Orlando foi o primeiro a falar. O seu discurso girou em torno da relação entre prostituição, gênero e direitos humanos. O pesquisador discorda de que a venda do corpo feminino para fins sexuais é uma questão de autonomia ou de escolha. “A prostituição tem conceito difuso, está ligado essencialmente à vulnerabilidade e exclusão social”.
Dados apresentados por ele revelam uma situação preocupante no Brasil. Em 2002, o País tinha 241 rotas de tráfico sexual. Sendo 131 internacionais, 78 interestaduais e 32 intermunicipais com destaque para ocorrências em Belém do Pará. “No interior de Pernambuco é mais comum do que se imagina encontrar pais e mães vendendo filhas para a prostituição”. Orlando mostrou também um pouco do perfil dessas vítimas usando informações do Ministério da Saúde. “Quarenta por cento das prostitutas são mulheres jovens, que estão há mais ou menos quatro anos na profissão. Quase sempre já são mães e arrimos de família”.
Para Orlando, a prostituição também é uma questão de gênero. “A sexualidade feminina ainda está submissa à masculina. Se o homem procura a prostituta, há uma tolerância. Se a mulher procurar um “boy”, ela é logo alvo de preconceito.”
E foi justamente essa estrutura patriarcal da sociedade o ponto de partida para a apresentação da professora Andrea Campos. Ela trabalhou o tema sob a perspectiva histórica, começando por citar o filósofo holandês Caspar Barlaeus, que viveu no Brasil Colônia do século XVI. “Não existe pecado do lado de baixo do Equador”, frase dita em alusão ao nudismo das índias. Para Andrea, essa visão distorcida da sexualidade da mulher brasileira persiste até hoje.
Para explicar como esse preconceito se formou, a professora contou vários exemplos ao longo da história. Um deles se deu quando Jerônimo Albuquerque, cunhado de Duarte Coelho, foi capturado pelos índios Caetés durante guerra pela colonização de Olinda. Segundo a professora, esta tribo era canibal e tinha a tradição de oferecer uma de suas mulheres para a última noite de sexo do prisioneiro. A escolhida foi a filha do Pajé, Tabira. Ela se apaixonou e pediu clemência. “Brancos e índios selaram a paz, mas o episódio não tem nada a ver com lubricidade e sim com amor”.

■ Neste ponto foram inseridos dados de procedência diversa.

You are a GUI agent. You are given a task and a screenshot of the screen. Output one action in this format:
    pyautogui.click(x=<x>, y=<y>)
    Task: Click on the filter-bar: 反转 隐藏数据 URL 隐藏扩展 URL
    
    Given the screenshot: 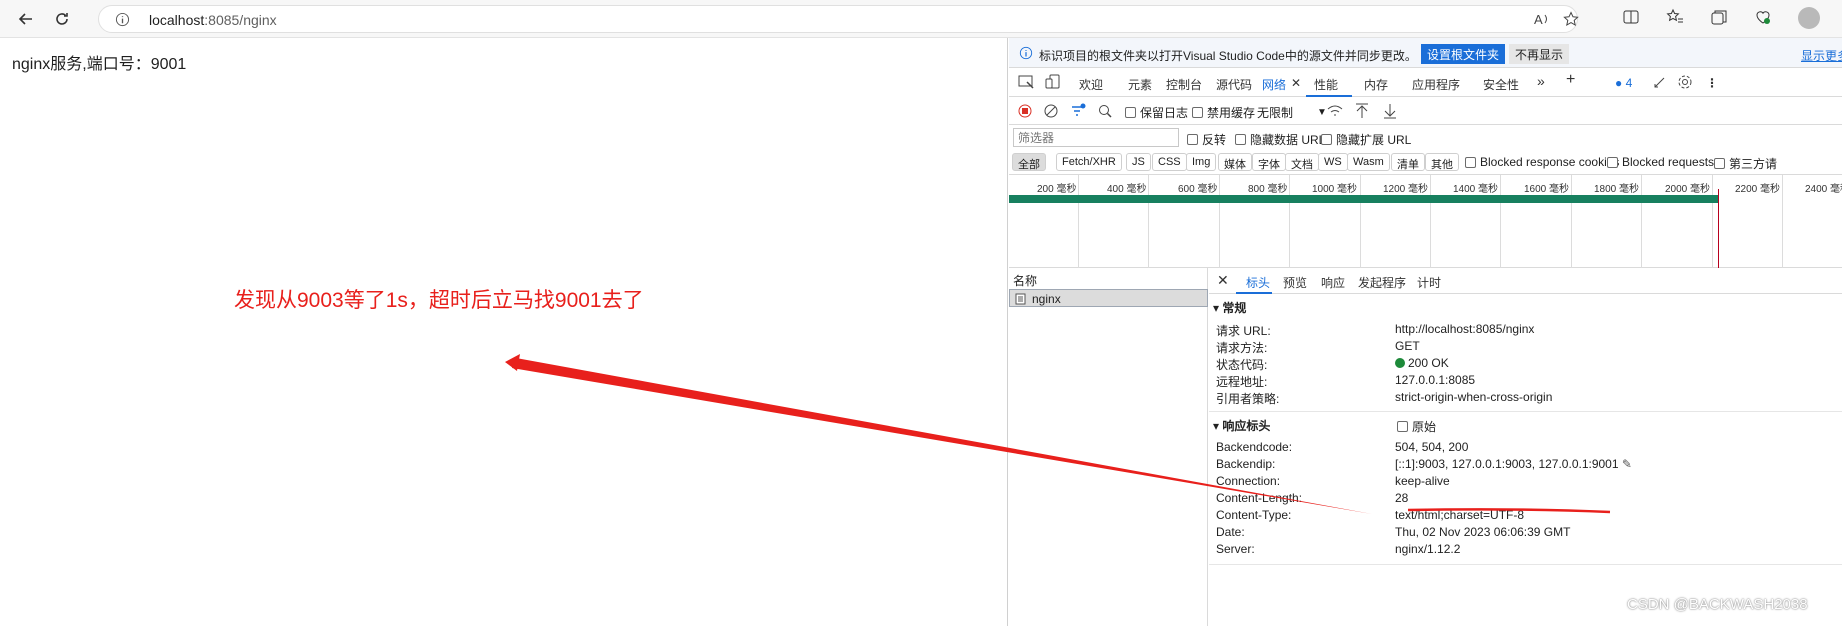 What is the action you would take?
    pyautogui.click(x=1426, y=137)
    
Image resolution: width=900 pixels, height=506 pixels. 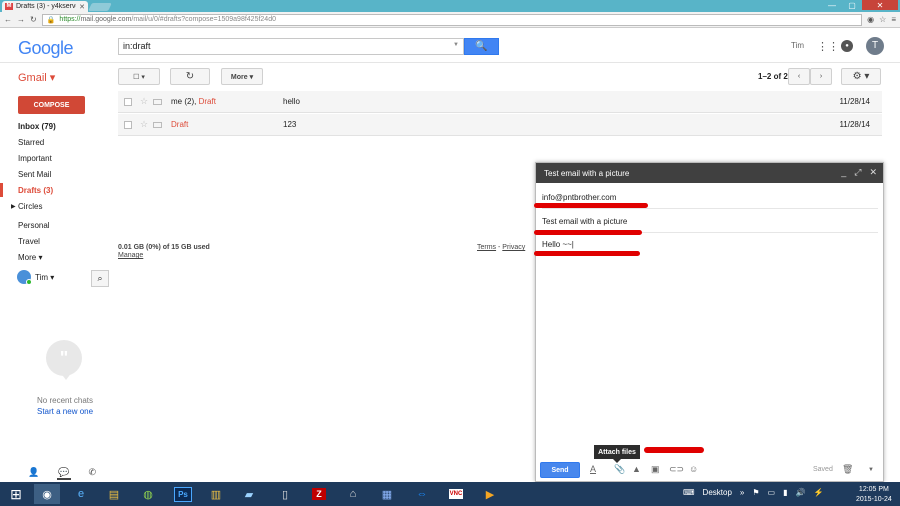 I want to click on sidebar-item-starred: Starred, so click(x=31, y=142).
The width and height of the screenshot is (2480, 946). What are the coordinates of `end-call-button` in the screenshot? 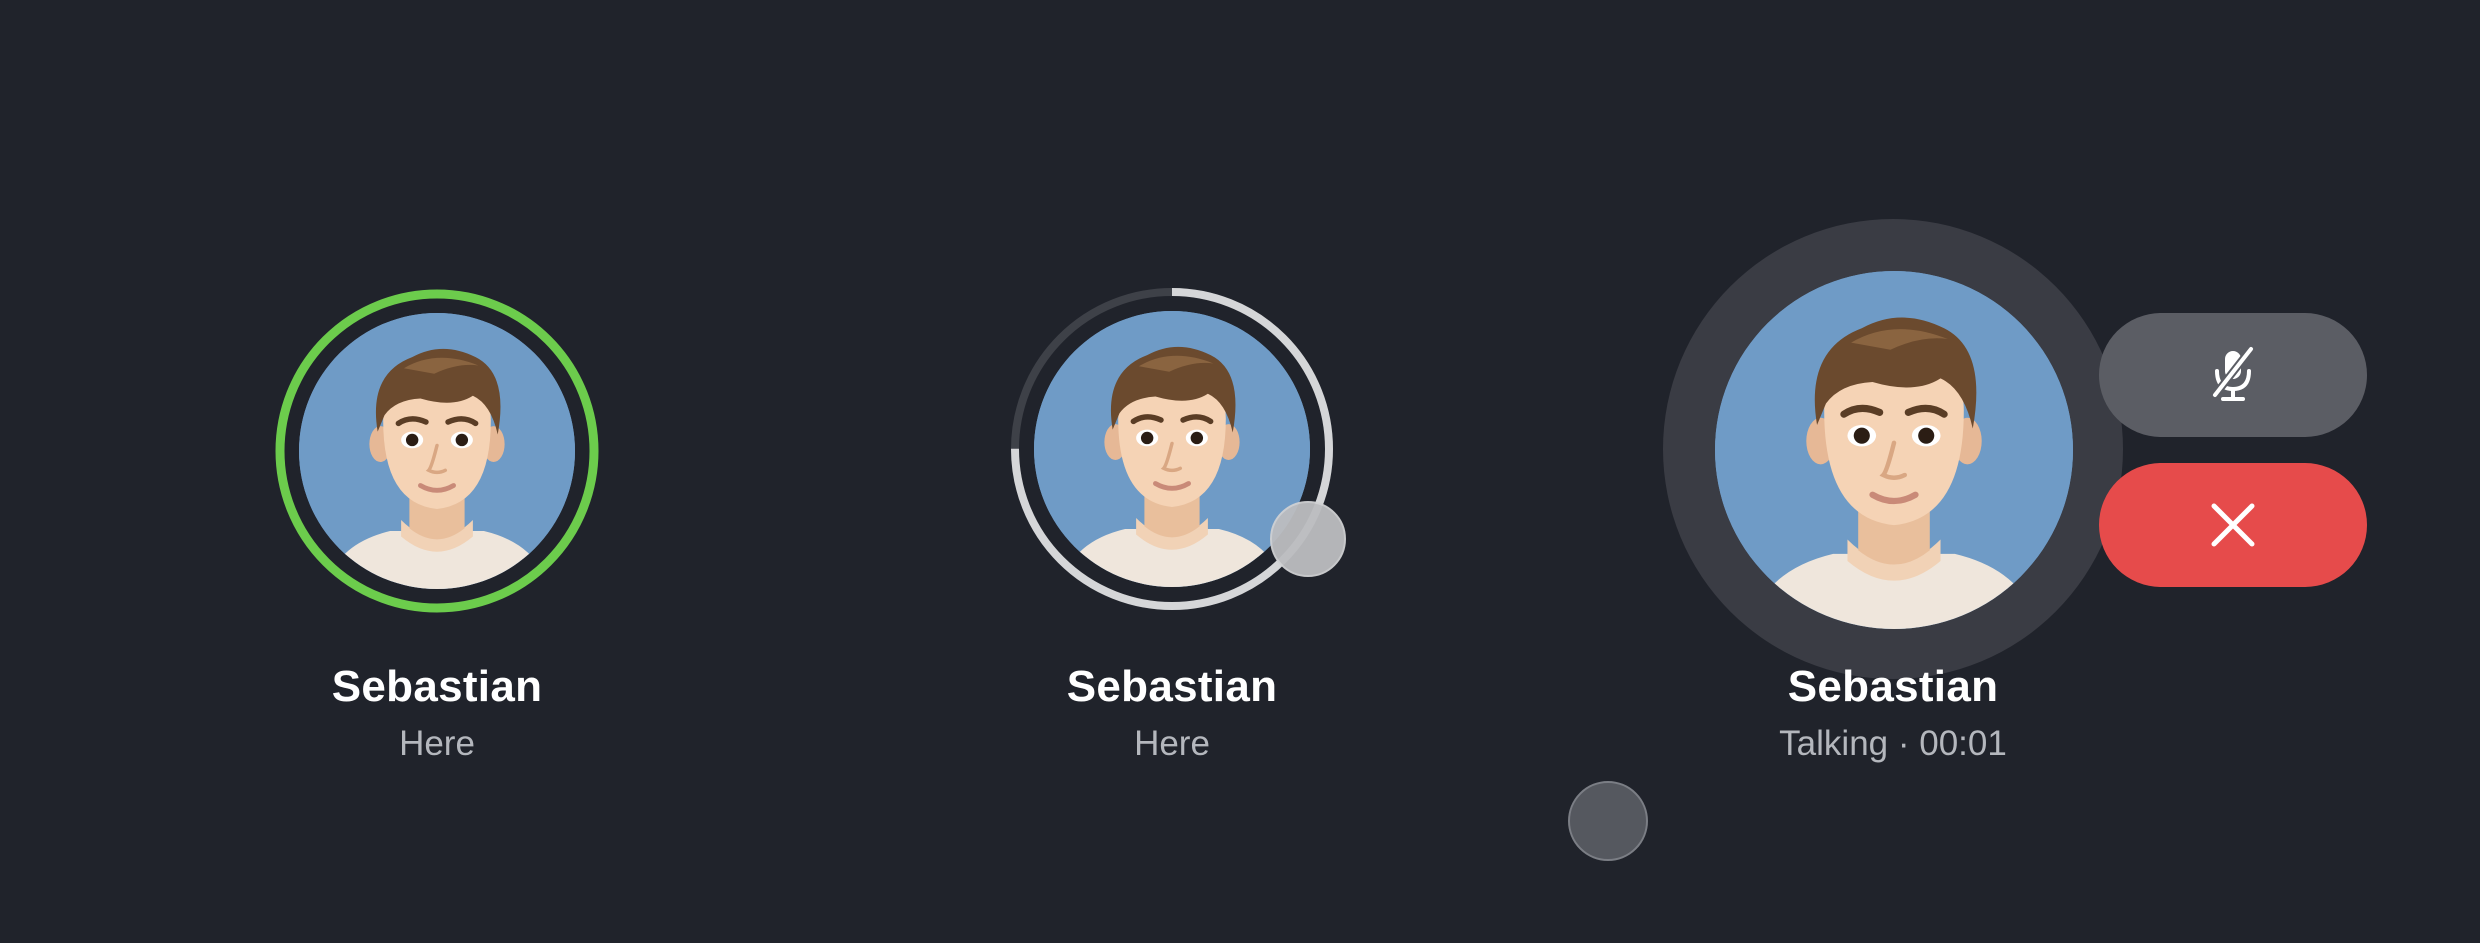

Ainda na época colonial, as leis portuguesas regiam o controle social no Brasil. “No século XVI, se o estupro fosse a uma escrava negra ou a uma meretriz, simplesmente não havia pena. Se fosse a uma branca, era pena de morte. Ao longo do tempo isso foi melhorando, mas até hoje há resquícios desse patriarcalismo. Imaginem se uma prostituta vai a uma delegacia denunciar o estupro. Dificilmente ela vai conseguir registrar essa ocorrência e abrir um processo”.
Andrea explicou ainda que o turismo sexual é o prosseguimento do paradigma de nossa colonização. “Homens brancos europeus de classe superior fretam aviões e desembarcam em Natal, Fortaleza e Recife com o único objetivo de ter sexo pago”. De acordo com ela, uma prática incentivada pelo Estado brasileiro durante cerca de 30 anos como forma de trazer turistas e movimentar a economia. “Com o tempo, o estado percebeu que o turista sexual gasta menos do que o que vem com a família. E ainda há outros crimes a reboque: tráfico de armas, de drogas e de pessoas. Crimes que não só atingem as meninas, mas toda a sociedade. Daí a visibilidade maior”.
A proximidade da Copa das Confederações, Copa do Mundo e das Olimpíadas é motivo de preocupação para a pesquisadora. Dados do Ministério Público do Rio de Janeiro apresentados por ela indicam que os crimes de estupro aumentam em 208% durante grandes obras e megaeventos. “Espero a redenção da mulher brasileira durante esses eventos porque somos vítimas desse sistema patriarcal que nos oprime”, concluiu.